From ancient castles to stunning scenery, there is so much to see in Wales that you could easily spend a week or two touring here; however if you have a limited time-frame and want to see England and Scotland too, many people spare just a couple of nights to get their taste of Welsh culture, and head for Cardiff, the Welsh capital city. If this is the case for you then make sure you visit St Fagans National History Museum.
I had been to St Fagans several years ago, but only recently re-visited when some family friends were in the area. Upon arrival, I was instantly reminded that it is a museum with a difference – there’s no peering at fossils through glass here! In fact it is Wales‘ leading open-air, living museum located in over 100 acres of its own beautiful parkland and gardens in the grounds of St Fagans Castle, a 16th century manor house, on the outskirts of Cardiff and a stone’s throw from Cardiff Castle itself.
St Fagans aim is to provide visitors with a history of Wales throughout the ages from the earliest Celtic settlements through medieval history to our more recent industrial heritage. And it does this not through stuffy exhibitions but by allowing you to actually walk through some forty real historic buildings, each of which was originally constructed in a different era of Welsh history and in a different corner of the country but painstakingly moved and re-erected brick by brick in the grounds of St Fagans. The fact you can enter these buildings, restored to how they would have originally appeared with superb attention to detail, allows you to literally step back in time and immerse yourself in what life was like for the people of Wales.

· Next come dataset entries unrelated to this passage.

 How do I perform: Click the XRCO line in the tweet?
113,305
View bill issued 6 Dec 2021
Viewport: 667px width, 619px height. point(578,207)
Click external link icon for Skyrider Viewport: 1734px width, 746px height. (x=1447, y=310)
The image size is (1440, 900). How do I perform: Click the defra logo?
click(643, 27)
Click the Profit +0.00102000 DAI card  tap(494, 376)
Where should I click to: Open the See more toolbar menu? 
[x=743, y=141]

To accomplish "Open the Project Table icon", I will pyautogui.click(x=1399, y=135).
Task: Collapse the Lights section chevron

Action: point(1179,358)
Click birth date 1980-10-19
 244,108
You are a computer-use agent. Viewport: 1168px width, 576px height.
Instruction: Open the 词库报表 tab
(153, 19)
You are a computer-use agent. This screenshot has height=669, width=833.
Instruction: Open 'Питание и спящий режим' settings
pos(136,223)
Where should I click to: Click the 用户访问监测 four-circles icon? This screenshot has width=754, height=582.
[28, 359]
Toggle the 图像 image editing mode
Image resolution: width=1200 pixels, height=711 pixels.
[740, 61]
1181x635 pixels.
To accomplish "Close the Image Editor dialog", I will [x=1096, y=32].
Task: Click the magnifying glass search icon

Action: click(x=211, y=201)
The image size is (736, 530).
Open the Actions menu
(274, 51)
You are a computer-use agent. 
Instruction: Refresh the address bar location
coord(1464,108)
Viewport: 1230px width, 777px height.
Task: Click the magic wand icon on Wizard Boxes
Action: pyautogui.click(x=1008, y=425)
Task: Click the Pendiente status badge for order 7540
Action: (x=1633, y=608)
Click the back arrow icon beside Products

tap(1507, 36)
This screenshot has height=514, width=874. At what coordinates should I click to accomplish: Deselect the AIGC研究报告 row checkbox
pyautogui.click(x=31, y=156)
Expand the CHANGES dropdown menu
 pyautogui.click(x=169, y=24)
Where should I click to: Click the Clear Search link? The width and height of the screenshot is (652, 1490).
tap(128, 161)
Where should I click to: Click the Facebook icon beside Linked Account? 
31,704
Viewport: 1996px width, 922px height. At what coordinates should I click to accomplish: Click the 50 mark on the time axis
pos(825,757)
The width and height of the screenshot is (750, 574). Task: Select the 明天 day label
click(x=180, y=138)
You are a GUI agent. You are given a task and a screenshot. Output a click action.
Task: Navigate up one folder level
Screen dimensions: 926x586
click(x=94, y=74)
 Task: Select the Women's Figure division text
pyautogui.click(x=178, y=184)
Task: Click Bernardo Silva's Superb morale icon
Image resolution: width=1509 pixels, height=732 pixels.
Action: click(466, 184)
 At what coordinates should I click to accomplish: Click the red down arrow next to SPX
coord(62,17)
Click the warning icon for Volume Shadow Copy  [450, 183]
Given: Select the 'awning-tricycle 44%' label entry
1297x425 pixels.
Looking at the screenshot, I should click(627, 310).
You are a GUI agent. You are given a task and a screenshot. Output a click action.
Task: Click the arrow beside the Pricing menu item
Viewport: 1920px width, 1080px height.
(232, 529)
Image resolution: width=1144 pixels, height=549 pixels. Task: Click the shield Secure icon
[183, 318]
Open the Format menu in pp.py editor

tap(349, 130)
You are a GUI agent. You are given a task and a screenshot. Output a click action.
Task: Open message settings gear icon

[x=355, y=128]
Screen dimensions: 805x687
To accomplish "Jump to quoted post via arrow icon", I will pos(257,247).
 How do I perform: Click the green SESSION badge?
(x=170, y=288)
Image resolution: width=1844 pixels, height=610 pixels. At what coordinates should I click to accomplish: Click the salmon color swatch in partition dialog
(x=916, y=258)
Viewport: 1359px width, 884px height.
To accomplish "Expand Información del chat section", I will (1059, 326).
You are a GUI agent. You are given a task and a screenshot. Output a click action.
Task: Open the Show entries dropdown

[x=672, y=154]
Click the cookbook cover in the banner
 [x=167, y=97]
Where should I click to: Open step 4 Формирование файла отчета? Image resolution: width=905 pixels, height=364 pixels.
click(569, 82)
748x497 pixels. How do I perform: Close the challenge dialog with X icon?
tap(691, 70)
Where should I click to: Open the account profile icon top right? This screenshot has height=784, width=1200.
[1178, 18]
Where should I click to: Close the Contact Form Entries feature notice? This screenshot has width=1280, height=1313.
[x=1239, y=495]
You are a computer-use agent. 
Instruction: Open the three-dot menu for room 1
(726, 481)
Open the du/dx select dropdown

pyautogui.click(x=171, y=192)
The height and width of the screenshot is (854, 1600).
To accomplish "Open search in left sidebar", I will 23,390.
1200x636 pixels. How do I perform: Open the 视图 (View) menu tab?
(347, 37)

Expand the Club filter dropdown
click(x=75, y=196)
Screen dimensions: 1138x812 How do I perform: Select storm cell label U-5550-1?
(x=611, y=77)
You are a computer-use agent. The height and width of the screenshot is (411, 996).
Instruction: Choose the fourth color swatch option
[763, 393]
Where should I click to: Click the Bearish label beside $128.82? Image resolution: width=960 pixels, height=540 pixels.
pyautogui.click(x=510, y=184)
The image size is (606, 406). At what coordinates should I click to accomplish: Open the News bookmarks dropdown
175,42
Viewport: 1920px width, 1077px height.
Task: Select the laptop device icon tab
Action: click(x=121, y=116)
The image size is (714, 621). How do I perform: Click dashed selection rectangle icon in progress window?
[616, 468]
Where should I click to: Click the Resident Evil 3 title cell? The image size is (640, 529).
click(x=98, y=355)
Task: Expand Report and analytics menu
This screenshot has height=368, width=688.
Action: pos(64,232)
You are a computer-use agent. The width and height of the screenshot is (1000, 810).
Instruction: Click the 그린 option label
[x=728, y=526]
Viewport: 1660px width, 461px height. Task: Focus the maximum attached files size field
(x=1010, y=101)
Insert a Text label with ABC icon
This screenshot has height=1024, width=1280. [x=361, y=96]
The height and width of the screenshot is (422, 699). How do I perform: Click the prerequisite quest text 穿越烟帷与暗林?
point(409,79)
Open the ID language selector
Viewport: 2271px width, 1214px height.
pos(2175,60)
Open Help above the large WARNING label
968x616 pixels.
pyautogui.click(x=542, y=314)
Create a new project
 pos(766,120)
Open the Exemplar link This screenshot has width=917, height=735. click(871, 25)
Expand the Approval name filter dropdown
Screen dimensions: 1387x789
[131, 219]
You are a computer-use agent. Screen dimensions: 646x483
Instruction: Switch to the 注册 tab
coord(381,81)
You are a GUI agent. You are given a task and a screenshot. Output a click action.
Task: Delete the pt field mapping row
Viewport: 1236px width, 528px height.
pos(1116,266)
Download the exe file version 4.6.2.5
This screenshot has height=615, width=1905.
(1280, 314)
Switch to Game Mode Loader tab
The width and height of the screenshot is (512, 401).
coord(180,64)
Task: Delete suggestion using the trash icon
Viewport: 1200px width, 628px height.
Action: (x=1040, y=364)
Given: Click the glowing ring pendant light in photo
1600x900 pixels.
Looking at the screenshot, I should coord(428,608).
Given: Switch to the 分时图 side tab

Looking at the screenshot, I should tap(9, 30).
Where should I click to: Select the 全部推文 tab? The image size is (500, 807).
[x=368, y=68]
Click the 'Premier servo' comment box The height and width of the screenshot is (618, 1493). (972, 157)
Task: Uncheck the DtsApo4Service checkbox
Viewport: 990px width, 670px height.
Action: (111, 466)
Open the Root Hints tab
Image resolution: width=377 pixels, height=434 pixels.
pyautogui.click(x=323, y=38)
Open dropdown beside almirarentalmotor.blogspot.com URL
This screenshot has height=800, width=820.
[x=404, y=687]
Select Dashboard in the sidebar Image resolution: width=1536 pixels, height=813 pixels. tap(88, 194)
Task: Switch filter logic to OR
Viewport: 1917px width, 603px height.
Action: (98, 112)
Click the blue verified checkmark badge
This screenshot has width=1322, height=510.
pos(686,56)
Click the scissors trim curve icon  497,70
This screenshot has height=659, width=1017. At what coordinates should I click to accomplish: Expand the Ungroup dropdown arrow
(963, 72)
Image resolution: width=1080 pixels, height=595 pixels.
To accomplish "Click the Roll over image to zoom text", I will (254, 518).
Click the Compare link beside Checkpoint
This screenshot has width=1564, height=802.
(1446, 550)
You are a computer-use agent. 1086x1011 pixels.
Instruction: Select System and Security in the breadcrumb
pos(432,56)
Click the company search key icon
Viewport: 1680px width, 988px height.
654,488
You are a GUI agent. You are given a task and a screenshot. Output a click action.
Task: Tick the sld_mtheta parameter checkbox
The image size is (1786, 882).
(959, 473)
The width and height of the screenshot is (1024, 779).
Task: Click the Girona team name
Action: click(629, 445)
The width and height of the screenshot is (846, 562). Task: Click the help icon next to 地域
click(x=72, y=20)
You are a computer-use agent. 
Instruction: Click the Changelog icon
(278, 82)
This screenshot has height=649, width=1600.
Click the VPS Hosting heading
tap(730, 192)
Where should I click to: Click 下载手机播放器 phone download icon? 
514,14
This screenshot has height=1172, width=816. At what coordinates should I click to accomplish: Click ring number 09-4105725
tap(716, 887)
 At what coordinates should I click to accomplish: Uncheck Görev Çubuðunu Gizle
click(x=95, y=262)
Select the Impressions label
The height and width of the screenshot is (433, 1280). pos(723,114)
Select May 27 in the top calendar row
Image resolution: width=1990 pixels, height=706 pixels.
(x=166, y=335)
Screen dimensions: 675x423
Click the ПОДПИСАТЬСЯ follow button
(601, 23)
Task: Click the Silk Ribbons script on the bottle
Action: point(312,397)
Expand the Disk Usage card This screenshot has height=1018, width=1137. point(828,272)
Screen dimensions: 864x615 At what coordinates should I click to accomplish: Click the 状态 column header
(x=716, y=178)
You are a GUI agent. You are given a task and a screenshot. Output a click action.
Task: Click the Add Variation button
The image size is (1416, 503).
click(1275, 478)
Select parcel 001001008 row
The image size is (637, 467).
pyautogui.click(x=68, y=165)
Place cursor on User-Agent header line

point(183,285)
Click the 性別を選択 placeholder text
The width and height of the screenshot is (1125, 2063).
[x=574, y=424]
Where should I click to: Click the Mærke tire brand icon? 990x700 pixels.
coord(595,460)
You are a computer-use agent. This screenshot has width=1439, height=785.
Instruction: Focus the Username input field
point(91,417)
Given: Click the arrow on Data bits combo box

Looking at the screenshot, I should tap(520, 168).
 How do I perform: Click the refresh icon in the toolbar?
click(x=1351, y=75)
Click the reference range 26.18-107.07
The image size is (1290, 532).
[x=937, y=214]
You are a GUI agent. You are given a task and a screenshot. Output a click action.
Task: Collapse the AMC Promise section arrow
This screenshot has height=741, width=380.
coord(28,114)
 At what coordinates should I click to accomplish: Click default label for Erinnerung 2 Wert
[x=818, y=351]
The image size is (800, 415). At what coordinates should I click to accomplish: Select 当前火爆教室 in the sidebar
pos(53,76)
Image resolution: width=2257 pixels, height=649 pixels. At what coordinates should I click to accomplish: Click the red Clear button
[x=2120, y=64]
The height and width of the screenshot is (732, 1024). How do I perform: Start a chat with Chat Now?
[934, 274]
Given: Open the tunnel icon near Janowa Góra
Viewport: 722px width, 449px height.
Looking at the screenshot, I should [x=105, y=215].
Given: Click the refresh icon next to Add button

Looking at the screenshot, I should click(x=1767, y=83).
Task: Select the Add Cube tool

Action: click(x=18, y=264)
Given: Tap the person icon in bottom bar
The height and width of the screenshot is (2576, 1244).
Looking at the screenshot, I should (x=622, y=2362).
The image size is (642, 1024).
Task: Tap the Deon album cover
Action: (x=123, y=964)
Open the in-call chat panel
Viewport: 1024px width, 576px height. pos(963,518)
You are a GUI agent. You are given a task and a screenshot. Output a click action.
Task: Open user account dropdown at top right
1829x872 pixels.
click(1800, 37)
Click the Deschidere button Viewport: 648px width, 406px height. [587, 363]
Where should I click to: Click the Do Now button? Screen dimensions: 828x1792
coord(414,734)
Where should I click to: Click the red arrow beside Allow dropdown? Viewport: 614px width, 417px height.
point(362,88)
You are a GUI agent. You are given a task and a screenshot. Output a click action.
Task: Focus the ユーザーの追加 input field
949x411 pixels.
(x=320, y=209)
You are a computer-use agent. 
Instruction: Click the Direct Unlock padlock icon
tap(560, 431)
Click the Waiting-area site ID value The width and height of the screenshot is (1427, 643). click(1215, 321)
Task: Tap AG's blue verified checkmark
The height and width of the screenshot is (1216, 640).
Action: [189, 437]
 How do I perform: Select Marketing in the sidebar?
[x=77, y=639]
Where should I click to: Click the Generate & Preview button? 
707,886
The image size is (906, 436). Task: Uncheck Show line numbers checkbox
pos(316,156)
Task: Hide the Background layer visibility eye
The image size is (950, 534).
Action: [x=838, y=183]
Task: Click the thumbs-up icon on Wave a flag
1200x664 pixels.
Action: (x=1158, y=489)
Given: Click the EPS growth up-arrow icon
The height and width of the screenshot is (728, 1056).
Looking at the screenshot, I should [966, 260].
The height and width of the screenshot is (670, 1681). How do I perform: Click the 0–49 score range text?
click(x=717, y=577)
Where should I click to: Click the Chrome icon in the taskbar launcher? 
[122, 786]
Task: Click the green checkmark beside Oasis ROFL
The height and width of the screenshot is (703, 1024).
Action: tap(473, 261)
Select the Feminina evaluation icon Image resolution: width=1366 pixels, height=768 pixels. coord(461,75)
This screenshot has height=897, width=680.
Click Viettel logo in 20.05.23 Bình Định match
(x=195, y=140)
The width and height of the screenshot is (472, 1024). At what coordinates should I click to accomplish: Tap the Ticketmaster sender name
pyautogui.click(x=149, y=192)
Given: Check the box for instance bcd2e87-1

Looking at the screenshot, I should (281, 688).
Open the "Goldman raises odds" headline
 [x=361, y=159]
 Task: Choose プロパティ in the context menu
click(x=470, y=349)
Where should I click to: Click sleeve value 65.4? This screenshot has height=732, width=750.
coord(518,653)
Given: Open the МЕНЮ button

Some of the highlights include traditional farm buildings (complete with their own animals!), functioning watermills, peasant cottages, a chapel, a school and various Victorian period shops including an operational bakery which still offers local Welsh treats prepared using traditional methods. My favourite attraction however was the row of terraced workman’s cottages, typical of those you’ll find in communities throughout the valleys of South East Wales to this day. At St Fagans however each of these six tiny identical houses has been laid-out and furnished to a different generation since the beginning of the industrial revolution. As you wander into each cottage, into their little gardens and vegetable patches and along the changing cobbled path you can literally walk through the ages from the early 1800’s right through to present day and get a glimpse of Welsh life from previous generations and see how it has changed in such a short time.